При виде всего этого, в соприкосновении с этой грязью в этой душной атмосфере, полной странных испарений, кассир почувствовал, что сознание оставляет его, как вдруг раздался голос:
– Проспер Бертоми!
Несчастный собрался с силами и, не зная как, вошел в кабинет судебного следователя.
– Садитесь! – сказал ему судебный следователь Партижан. – Внимание, Сиго! – И сделал знак своему секретарю. – Как вас зовут? – обратился он снова к Просперу.
– Огюст-Проспер Бертоми, – отвечал тот.
– Сколько вам лет?
– Пятого мая исполнилось тридцать.
– Чем занимаетесь?
– Кассир банкирского дома Андре Фовель.
– Где вы живете?
– Улица Шанталь, тридцать девять. Уже четыре года. Раньше я жил на бульваре Батиньоль в доме номер семь.
– Где родились?
– В Бокере.
– Живы ваши родители?
– Мать умерла два года тому назад, а отец жив.
– Он в Париже?
– Нет, он живет в Бокере вместе с моей сестрой, которая там замужем за одним из инженеров Южного канала.
– Чем занимается ваш отец?
– Он был смотрителем мостов и дорог, служил также в Южном канале, как и мой зять. Теперь он в отставке.
– Вас обвиняют в похищении трехсот пятидесяти тысяч франков у вашего патрона. Что вы имеете на это сказать?
– Я невиновен, клянусь вам в этом!
– Я очень желаю этого для вас, и вы можете рассчитывать на то, что я всеми силами постараюсь выяснить вашу невиновность. Тем не менее какие факты можете вы привести в свое оправдание, какие доказательства?
– Что же я могу сказать, когда я сам не понимаю, как это случилось! Я могу вам только рассказать всю свою жизнь…
– Оставим это… Кража совершена при таких обстоятельствах, когда подозрение может падать только на вас или на господина Фовеля. Не подозреваете ли вы кого-нибудь еще?
– Нет.
– Если вы считаете невиновным себя, значит, виновен господин Фовель?
Проспер не ответил.
– Нет ли у вас каких-нибудь поводов, – настаивал следователь, – предполагать, что кражу совершил именно сам патрон?
Обвиняемый продолжал молчать.
– В таком случае вам необходимо еще подумать, – сказал ему следователь. – Выслушайте акт вашего допроса, который прочтет вам мой секретарь, подпишите его, и вас опять отведут в тюрьму.
Несчастный был этими словами уничтожен.
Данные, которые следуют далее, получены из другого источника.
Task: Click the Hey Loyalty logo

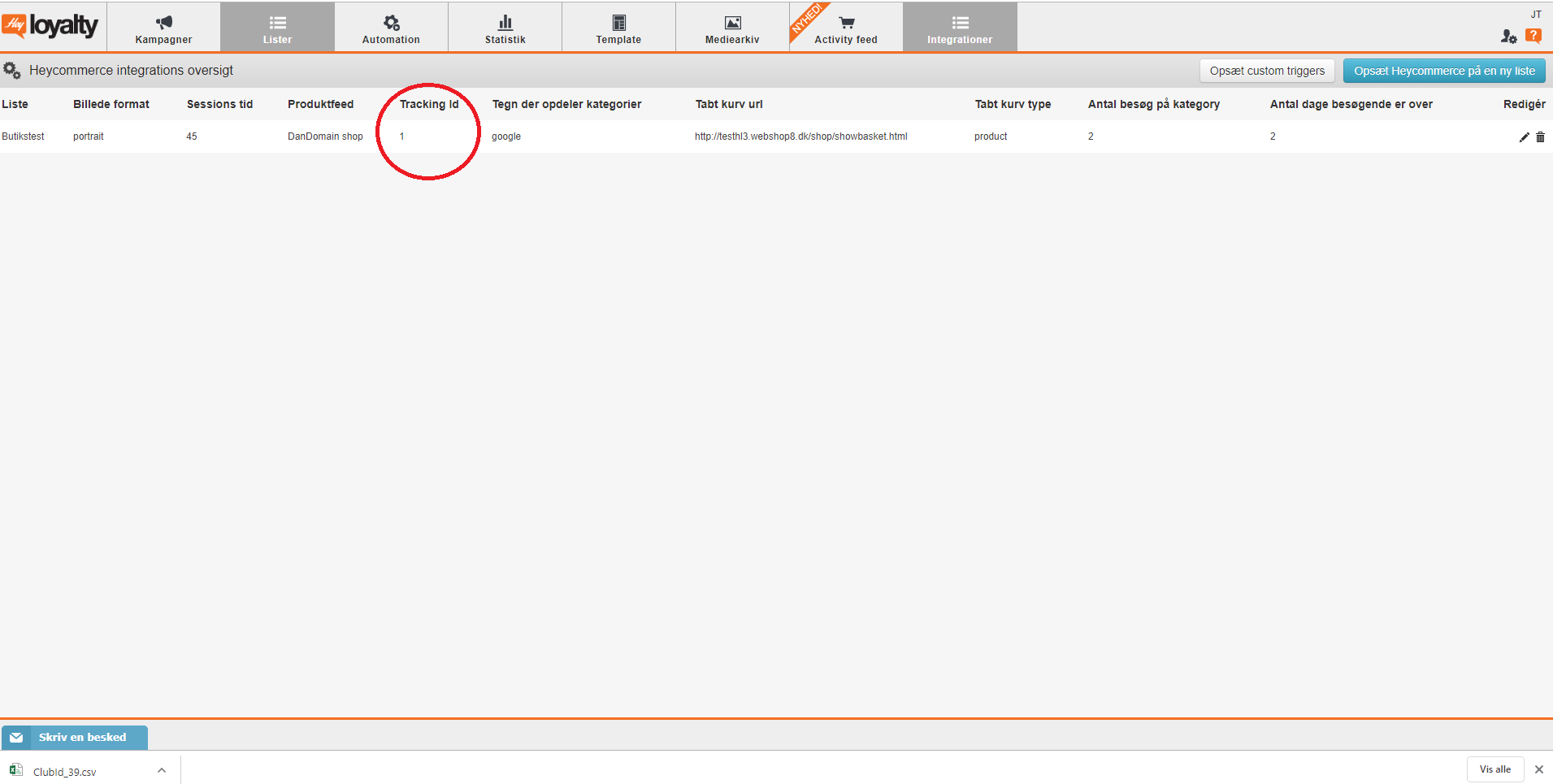Action: [50, 26]
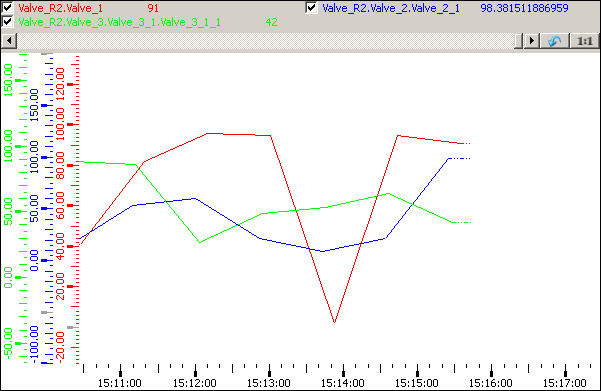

Последний луч надежды, который мерцал ему в отчаянии, и тот погас. Он не слышал, что ему стал читать Сиго, и не видел того, что ему пришлось затем подписать. Он был так взволнован, выходя из кабинета, что его тюремщик посоветовал ему взять себя в руки.
– Ну что ж тут плохого? – сказал он ему. – Бодритесь.
Бодриться! Проспер был не способен на это вплоть до возвращения в тюрьму. Здесь вместе с гневом его душу наполнила ненависть. Он обещал себе поговорить со следователем, защитить себя, установить свою невиновность, и ему не дали говорить. Он с горечью упрекнул себя в том, что напрасно поверил в доброту судебного следователя.
– Какая насмешка! – сказал он себе. – Ну, что это за допрос! Нет, это не допрос, это одна только пустая формальность!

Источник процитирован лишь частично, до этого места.